§ SUPPLIED DATA:
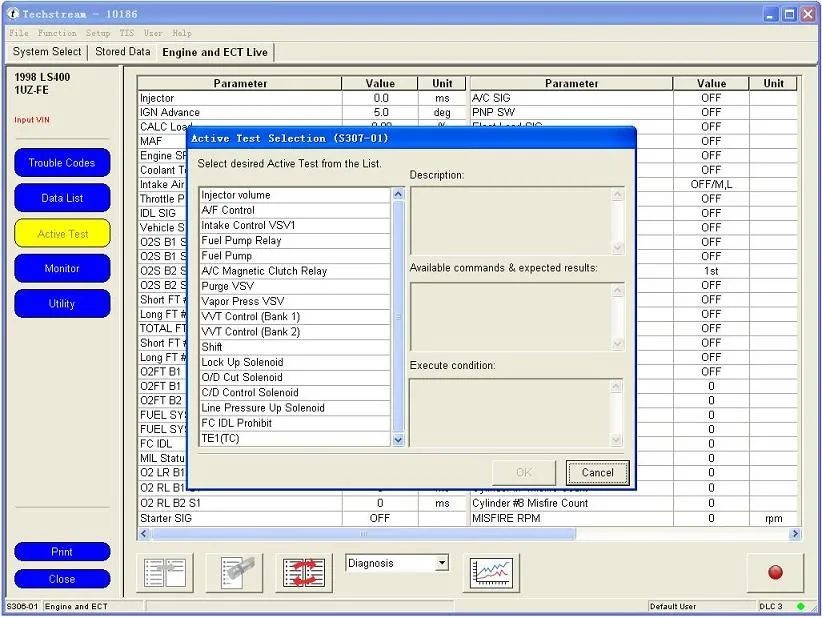This screenshot has width=822, height=618.
Task: Switch to the System Select tab
Action: pos(47,52)
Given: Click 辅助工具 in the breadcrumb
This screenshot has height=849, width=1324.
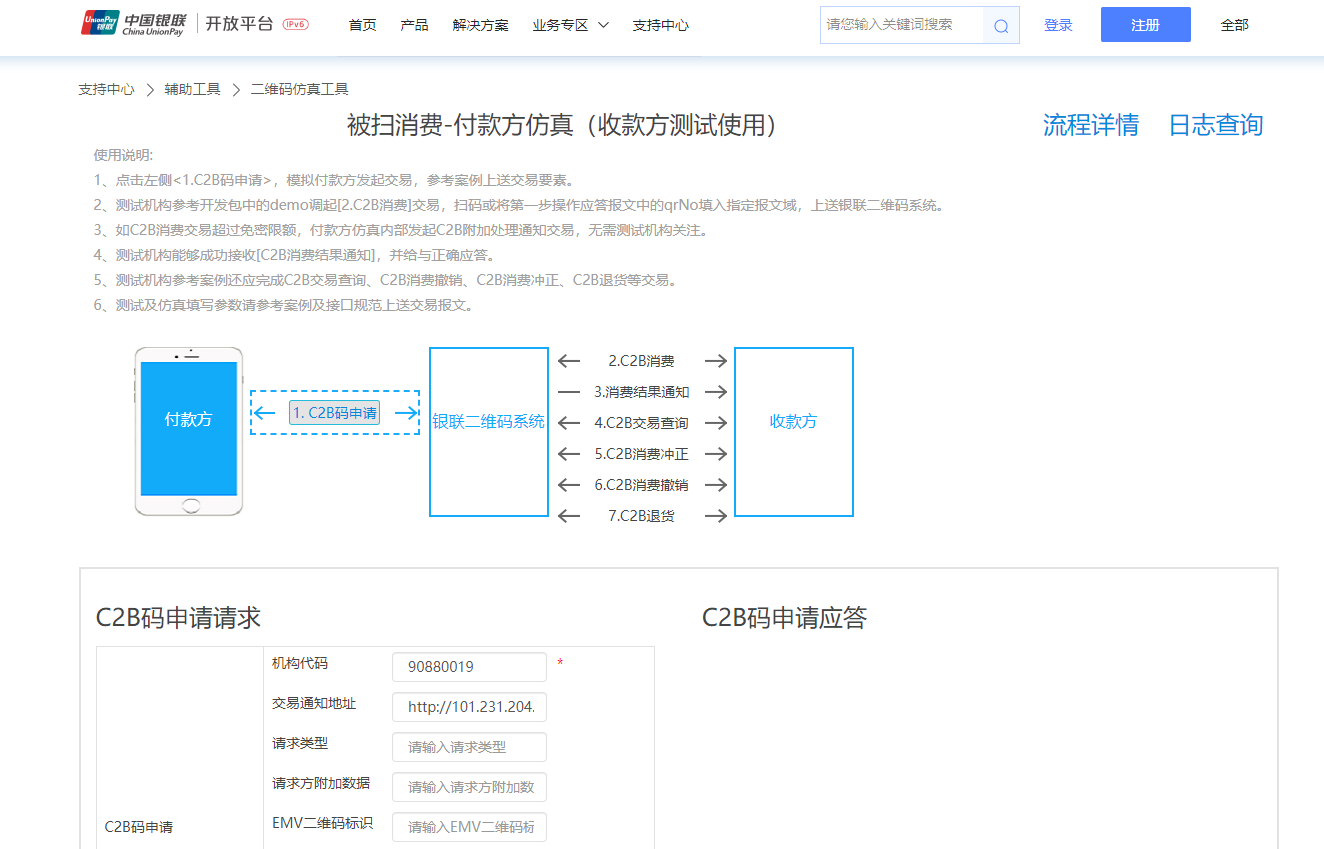Looking at the screenshot, I should point(192,89).
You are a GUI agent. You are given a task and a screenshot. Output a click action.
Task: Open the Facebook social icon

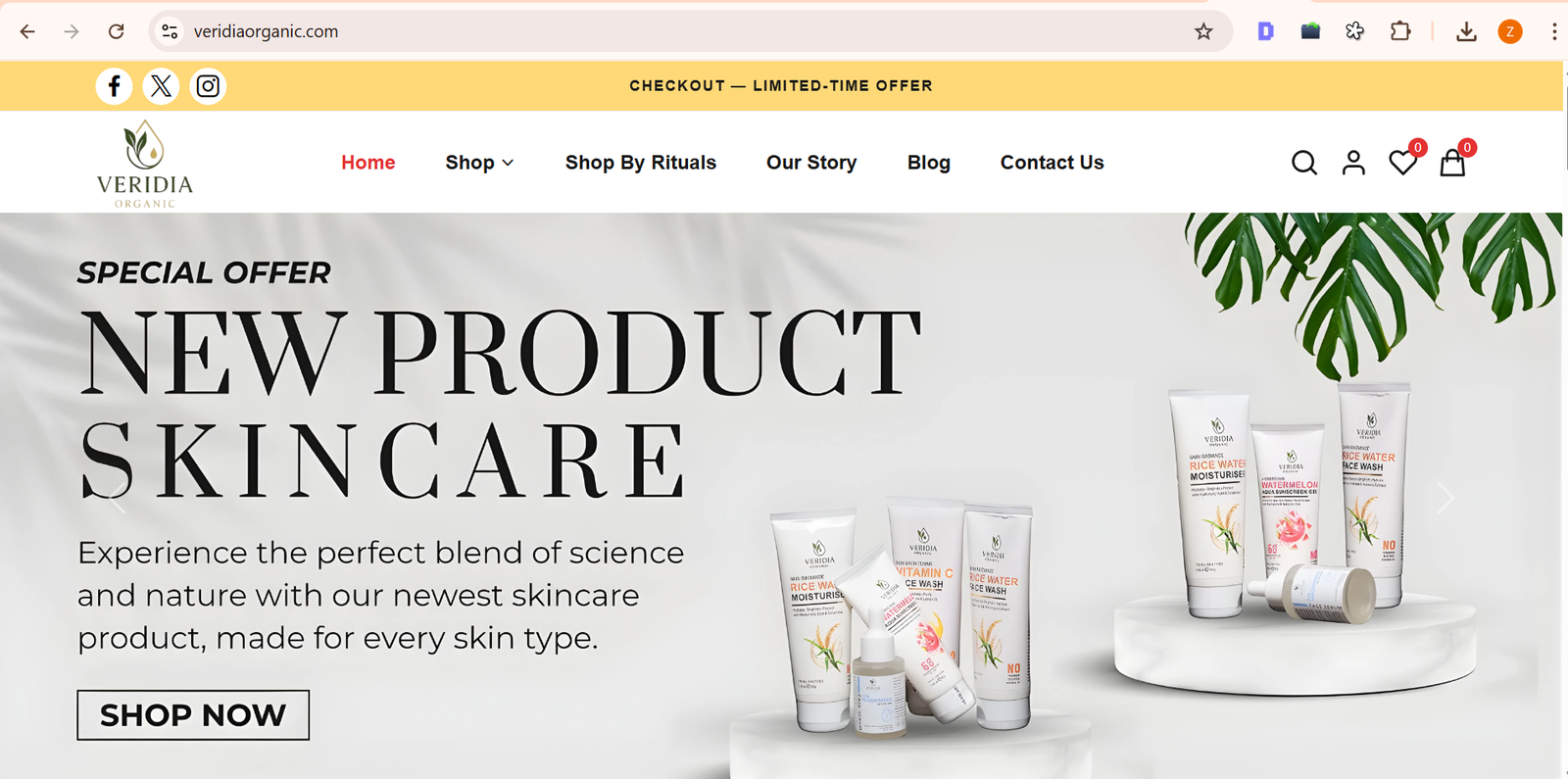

§ INSTRUCTIONS TO FOLLOW:
Express the listing above as a numbered list with one line per entry, leaving out blank lines and the pictures.

§ OUTPUT OF THE TASK:
1. This screenshot has width=822, height=618.
2. Task: Switch to the System Select tab
3. Action: pos(47,52)
4. Given: Click 辅助工具 in the breadcrumb
5. This screenshot has height=849, width=1324.
6. Looking at the screenshot, I should point(192,89).
7. You are a GUI agent. You are given a task and a screenshot. Output a click action.
8. Task: Open the Facebook social icon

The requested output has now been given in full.